» WRITTEN PROBLEM 1
Retype the records from the line with "Select auto-detected installation" through the end of the records, omitting the pictures.

» READING TEXT
-- Begin --
23rd Mayor of Ponce, Puerto Rico
- In office 1 January 1827 – 31 December 1830
- Preceded by: Tomás Pérez Guerra
- Succeeded by: Tomás de Renovales

Personal details
- Occupation: Teniente a guerra
- Profession: Lieutenant colonel

= Julián Villodas =

Mayor of Ponce, Puerto Rico

Julián H. Villodas was Mayor of Ponce, Puerto Rico, from 1 January 1827 – 31 December 1830. He performed as a teniente a guerra.

==Mayoral term==
Villodas is best known for serving concurrently as mayor of the nearby town of Guayama for four years (from 1830 to 1833) while he also served as mayor of Ponce. Villodas was a sugar cane plantation owner in the municipality of Guayama, which may explain why he served there as mayor.
-- End --
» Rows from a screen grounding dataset
-- Begin --
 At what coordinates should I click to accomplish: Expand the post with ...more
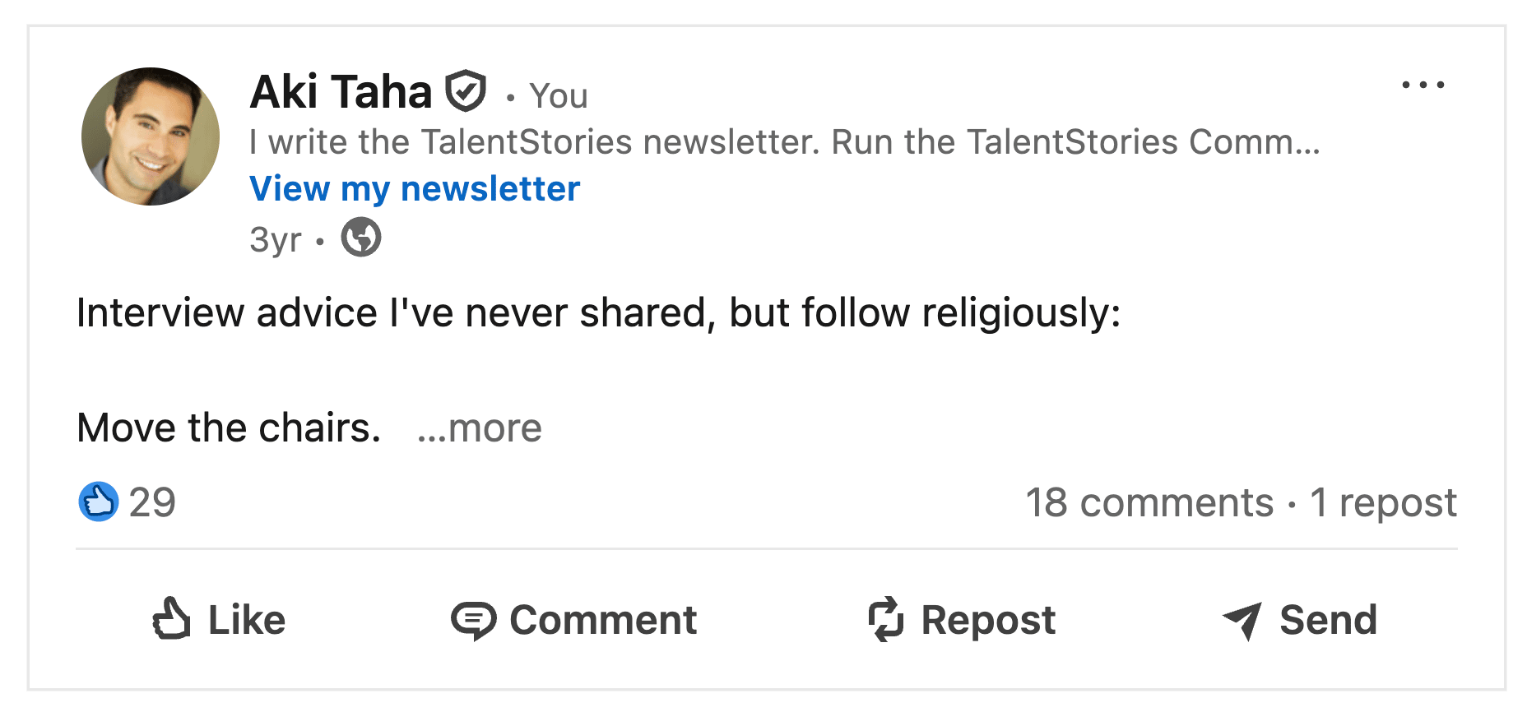480,428
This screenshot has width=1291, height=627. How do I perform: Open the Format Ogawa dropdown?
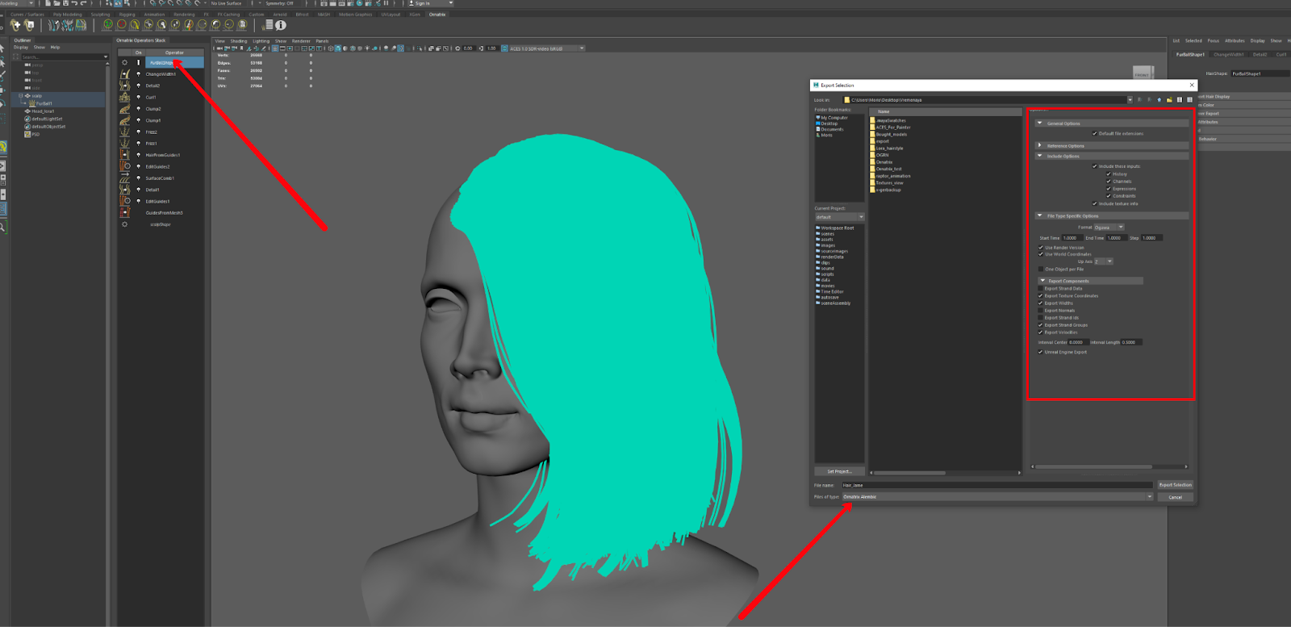(1109, 228)
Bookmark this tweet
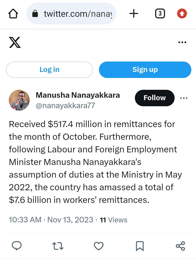Viewport: 196px width, 263px height. [x=140, y=246]
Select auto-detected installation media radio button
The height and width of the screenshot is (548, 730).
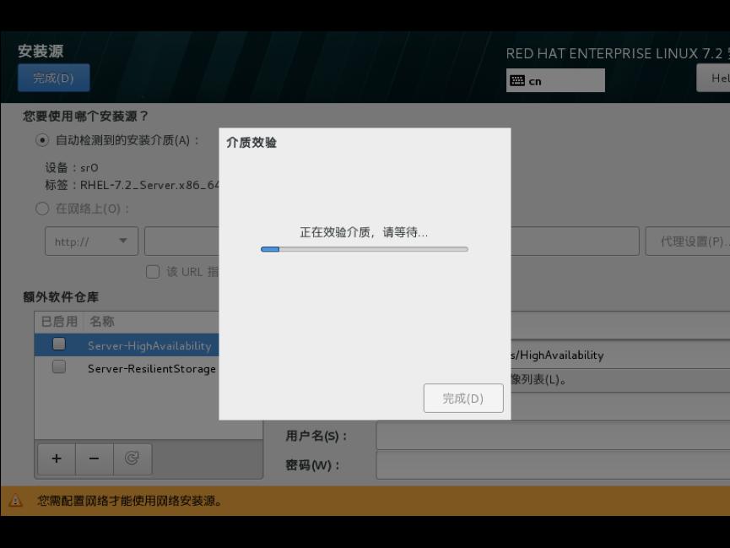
-- End --
» WRITTEN PROBLEM 2
Name every person mentioned in the mayoral profile.

» FINAL RESULT 1
Select auto-detected installation media radio button
The height and width of the screenshot is (548, 730).

» FINAL RESULT 2
Julián H. Villodas, Tomás Pérez Guerra, Tomás de Renovales